The reader will recognize in this legend the Indian equivalent for Hansel and Gretel, Jack the Giant Killer, Jack and the Bean stalk, and other stories of childhood days.
It is not likely that the exploits of Eut-le-ten were considered by the older Indians to be the product of imagination, and most probably they believed that some time in the distant past, a supernatural being called Eut-le-ten was born and lived and performed extraordinary feats and taught them wonderful things.
This is an Ohyaht Indian story. The chief village of the Ohyahts was at a bay called Keeh-him between Bamfield and Cape Beale, Barkley Sound.
She dwelt in a huge lodge, the walls of which were built of cedar logs as thick as men are high. This evil chehah was the dread of young and old alike, for all believed that boys and girls and even men and women, who left their homes, not to return again, were taken to her lodge, there to be devoured at leisure. Therefore mothers often said, when children misbehaved, "Be good or I will call E-ish-so-oolth."

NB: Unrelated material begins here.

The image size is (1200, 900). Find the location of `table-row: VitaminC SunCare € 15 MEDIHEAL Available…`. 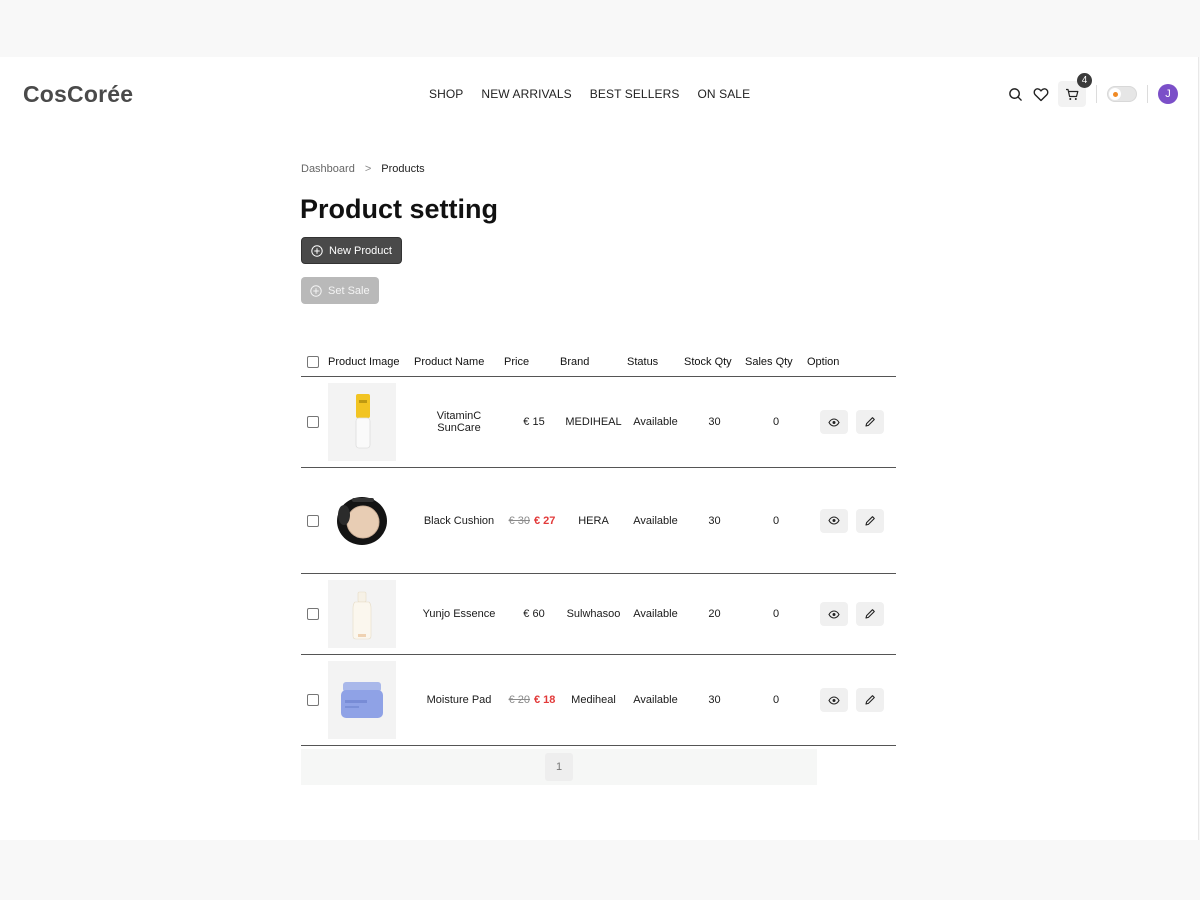

table-row: VitaminC SunCare € 15 MEDIHEAL Available… is located at coordinates (598, 422). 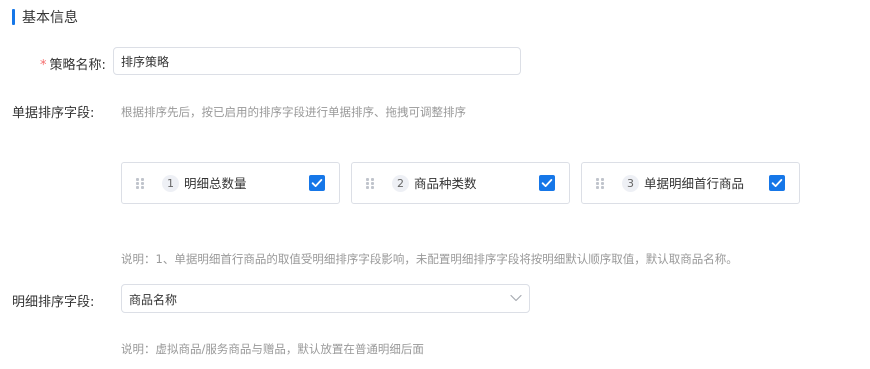 I want to click on doc-sort-hint: 根据排序先后，按已启用的排序字段进行单据排序、拖拽可调整排序, so click(x=294, y=112).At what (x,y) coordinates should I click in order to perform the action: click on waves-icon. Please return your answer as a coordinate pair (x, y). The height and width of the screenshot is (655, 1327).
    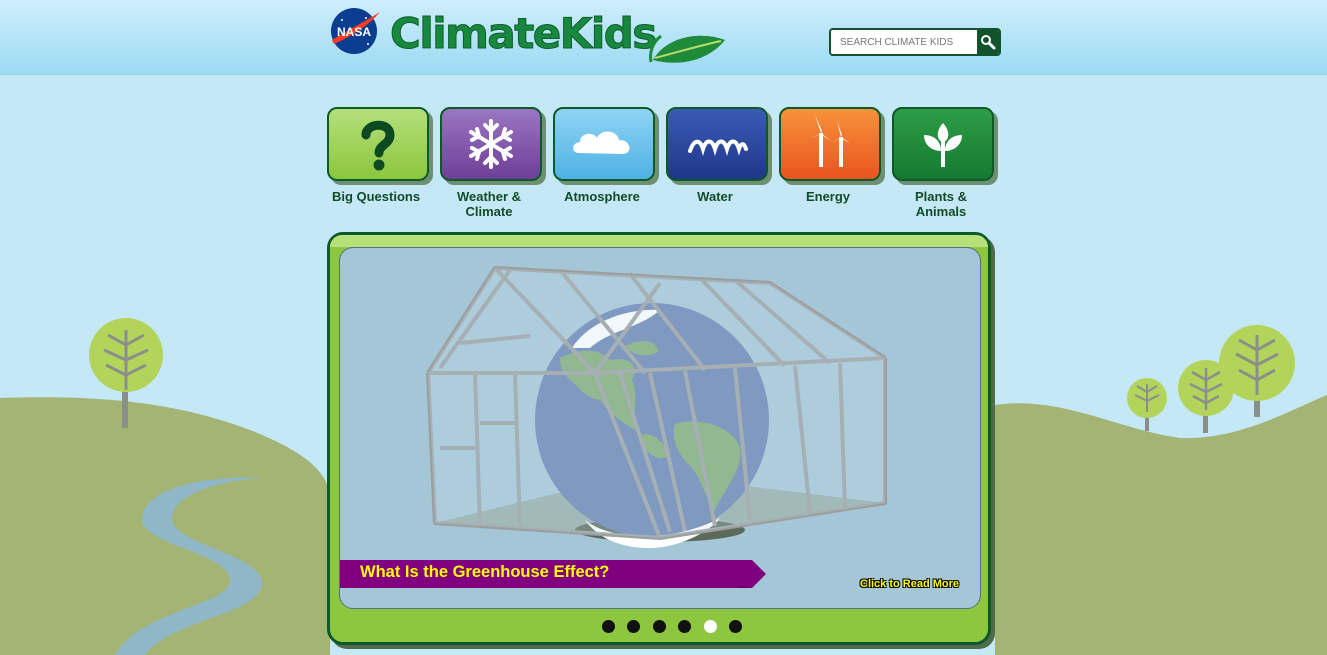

One day some Keeh-hin village children paddled from their home and landed on a nearby shore. Then something happened causing one to cry, and all the others scolding, threatened to call E-ish-so-oolth. The threat had no effect and the child cried on, till one in teasing spirit called loudly, "E-ish-so-oolth! E-ish-so-oolth! Oh come E-ish-so-oolth!"
Then forth from the woods a figure stalked, a tall gaunt form of terrible aspect. She leaned upon a gnarled and knotty stick and scanning the beach with cruel eyes she cried, "Who called me by my name E-ish-so-oolth?"
The children screamed and tried to run away; the chehah laughed one awful fiendish laugh, then caught them one by one with her lean hands. With the sticky gum of Douglas fir, she sealed their little jet black eyes so that they could not see which way led left or right, and threw them in the basket on her back, starting for home along the lonely forest trail.
As I have said, E-ish-so-oolth was tall, and many times bent her head to pass beneath low and spreading branches, and so it happened when stooping under a tree which brushed the basket top, four little hands gripped tightly hold of a kindly branch and held on fast.
When E-ish-so-oolth had gone on further not missing the two children, they clambered down, and partly freed their eyes from the vile pitch, running for home as fast as they could go. To their mothers they told the story, and how their playmates of that very morning, were now perchance within the witch's lodge, and no help to save them from a bloody fate. Then all the mothers of the kidnapped girls chanted the weird and doleful death lament. Four days and nights the dismal song was heard, beyond the blue wood smoke of Indian fires. Weeks of mourning passed, and all but one were comforted, but she sat all alone, and every morning she squatted on the sea grass at the shore, chanting that drear and mournful song.